# what are we doing at Christmas



## jojo (Sep 20, 2007)

We're going back to the UK for the festive period. Its the only way I can see my older daughters who are working on and off over christmas so cant come over to Spain sadly!! The younger ones want to go back and my OH will be working over there as its his busy time! So thats what we'll be doing! The dogs are booked into a kennels up the road and will hopefully see it as a christmas holiday! I really wanted to spend christmas here this year, but I'll go with the flow! It'll be nice to have central heating and carpets tho and to see friends and family!!!


Jo xxxx


----------



## mrypg9 (Apr 26, 2008)

Nothing. Nada. Niente. Nics.
We have managed to ignore Christmas since there were no longer any children in the family to entertain. We don't exchange presents and send cards only to (usually ancient) relatives who would be mortally offended if we didn't.
One year we decorated the kitchen. Another year we caught up on paperwork. There was usually a call on our business services on Christmas Day so in one sense it was work as usual.
I don't want to sound like a miserable old sod but I absolutely loathe the way Christmas has lost any real meaning and is really just an excuse for an extended pig-out and an orgy of consumerism.
Three years ago, son, daughter-in-law and three boys drove over to Prague bringing all the ingredients for a traditional Christmas Dinner -turkey, sprouts, Christmas pud, Stilton, the lot and I must say I really enjoyed it all. It was cold and snowy too so the atmosphere was in keeping.
But usually, we ignore.
Bah humbug....


----------



## jojo (Sep 20, 2007)

mrypg9 said:


> Nothing. Nada. Niente. Nics.
> We have managed to ignore Christmas since there were no longer any children in the family to entertain. We don't exchange presents and send cards only to (usually ancient) relatives who would be mortally offended if we didn't.
> One year we decorated the kitchen. Another year we caught up on paperwork. There was usually a call on our business services on Christmas Day so in one sense it was work as usual.
> I don't want to sound like a miserable old sod but I absolutely loathe the way Christmas has lost any real meaning and is really just an excuse for an extended pig-out and an orgy of consumerism.
> ...


Yeah, Bah Humbug!!! I dont enjoy christmas quite as much as I used to, but I keep it alive for the kids. The little ones obviously love it and my older girls love all the parties, the excuse to "drink and be merry" sparkly lights and pressies. I know what you mean about the orgy of consumerism, but I do like the way that for a few days ayear, everyone is happy and pleasant to each other (altho I believe there are some major breakups and downs during the festive period!)

Jo xxx


----------



## mrypg9 (Apr 26, 2008)

jojo said:


> (altho I believe there are some major breakups and downs during the festive period!)
> 
> Jo xxx


Indeed! Years ago, I was Mayor of our little town and one of my duties was to visit the Police, Fire and Ambulance stations before lunch on Christmas Day. At the police station I remarked that although on duty at this festive time they would at least have a quiet shift. I was told that after the pubs closed around 2 p.m. they would be on non-stop call-out which would continue until past midnight.
One common scenario was husband returning late and drunk from the pub being told where he could stuff his over-cooked Christmas Dinner - sometimes with graphic demonstrations.


----------



## lynn (Sep 25, 2008)

It'll be our first Christmas in Spain. Even though my parents have been here for 13 years, we never made it over at Christmas, mainly because the cost of flights was so horrendous for 5 of us, and we chose instead to drive to the alps and ski over Christmas. I don't think the build up and the 'commercialism' is nearly so intense as it is back in the UK. I've yet to buy any pressies, and I don't intend to stock up on traditional food stuffs - we used to have pizzas on Christmas day up in the Alps!

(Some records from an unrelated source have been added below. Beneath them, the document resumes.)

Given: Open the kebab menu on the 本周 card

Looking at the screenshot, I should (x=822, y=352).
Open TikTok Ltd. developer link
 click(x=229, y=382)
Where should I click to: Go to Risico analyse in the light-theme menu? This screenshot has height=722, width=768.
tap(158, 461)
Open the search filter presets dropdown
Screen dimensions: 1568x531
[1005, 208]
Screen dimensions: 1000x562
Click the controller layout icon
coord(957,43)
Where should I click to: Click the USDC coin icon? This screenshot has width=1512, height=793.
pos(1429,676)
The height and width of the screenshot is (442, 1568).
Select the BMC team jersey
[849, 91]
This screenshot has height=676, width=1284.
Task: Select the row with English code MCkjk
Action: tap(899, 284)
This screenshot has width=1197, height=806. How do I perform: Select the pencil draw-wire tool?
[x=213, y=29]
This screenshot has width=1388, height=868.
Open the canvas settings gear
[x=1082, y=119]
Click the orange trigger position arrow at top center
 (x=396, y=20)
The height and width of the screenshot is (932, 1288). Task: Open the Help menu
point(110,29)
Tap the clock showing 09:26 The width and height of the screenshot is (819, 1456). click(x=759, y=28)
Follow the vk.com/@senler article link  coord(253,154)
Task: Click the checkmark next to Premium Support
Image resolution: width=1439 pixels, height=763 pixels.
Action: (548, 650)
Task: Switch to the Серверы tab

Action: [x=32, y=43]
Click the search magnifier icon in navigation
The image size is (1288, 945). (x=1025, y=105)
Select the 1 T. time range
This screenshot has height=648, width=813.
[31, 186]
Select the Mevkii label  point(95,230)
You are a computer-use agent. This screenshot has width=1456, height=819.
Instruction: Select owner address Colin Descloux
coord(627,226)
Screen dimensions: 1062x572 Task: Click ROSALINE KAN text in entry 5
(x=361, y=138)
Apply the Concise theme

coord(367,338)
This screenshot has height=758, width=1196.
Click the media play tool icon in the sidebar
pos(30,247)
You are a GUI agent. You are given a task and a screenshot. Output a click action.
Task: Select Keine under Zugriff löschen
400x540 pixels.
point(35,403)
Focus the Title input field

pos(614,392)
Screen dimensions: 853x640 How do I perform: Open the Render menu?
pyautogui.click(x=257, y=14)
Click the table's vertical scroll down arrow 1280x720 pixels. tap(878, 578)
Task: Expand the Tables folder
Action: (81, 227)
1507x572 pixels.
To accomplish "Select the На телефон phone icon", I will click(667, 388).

However, my brothers are coming over here and it means we can have some quality time together- something I don't think we've managed since we were kids! 

And you never know, there might be some snow up in the Sierra Nevada and we can enjoy that as well (I can't wait to get on my skis again!)


----------



## Hombre (Sep 10, 2009)

ITS CHRIIIIIIISTMAAAAAAAAAAASSSSSS !!!!!!!
LOVE IT LOVE IT LOVE IT..:clap2::cheer2::cheer2::dance::dance:


----------



## jojo (Sep 20, 2007)

Hombre said:


> ITS CHRIIIIIIISTMAAAAAAAAAAASSSSSS !!!!!!!
> LOVE IT LOVE IT LOVE IT..:clap2::cheer2::cheer2::dance::dance:


Well at least somones happy and gonna have a fun time!! Good on ya Hombre

Jo xxx


----------



## jkchawner (Dec 21, 2008)

jojo said:


> We're going back to the UK for the festive period. Its the only way I can see my older daughters who are working on and off over christmas so cant come over to Spain sadly!! The younger ones want to go back and my OH will be working over there as its his busy time! So thats what we'll be doing! The dogs are booked into a kennels up the road and will hopefully see it as a christmas holiday! I really wanted to spend christmas here this year, but I'll go with the flow! It'll be nice to have central heating and carpets tho and to see friends and family!!!
> 
> 
> Jo xxxx


fosters baileys fosters baileys fosters baileys not always in that order though


----------



## jojo (Sep 20, 2007)

jkchawner said:


> fosters baileys fosters baileys fosters baileys not always in that order though


You're gonna need a new liver from santa!!!!

Jo xxx


----------



## jkchawner (Dec 21, 2008)

jojo said:


> You're gonna need a new liver from santa!!!!
> 
> Jo xxx


yes would be handy that.
dont they come packed in ice ?
could use the ice for the baileys


----------



## MaidenScotland (Jun 6, 2009)

I wont be doing dishes

I am having Christmas day in Cairo at an expat club deep joy 

I love Christmas and everything it stands for including Slade


----------



## owdoggy (Jul 23, 2008)

We'll be spending Christmas at home ............ here:clap2:

The hardest thing is going to be the presents 'cos I tend to buy Mrs Doggy completely daft stuff, in fact, if she gets a present that is remotely useful it tends to get frowned upon.  and I haven't really sussed the best places here for funny but completely useless things..................yet

What I will enjoy is getting presents (little things........ we ain't that rich!) for the Spanish people who have treated us so kindly and I would hope we can call friends.

That's a point, isn't it "Kings Day" when the Spanish traditionally give their presents? or do they do it on chrimbo day as well?



Doggy


----------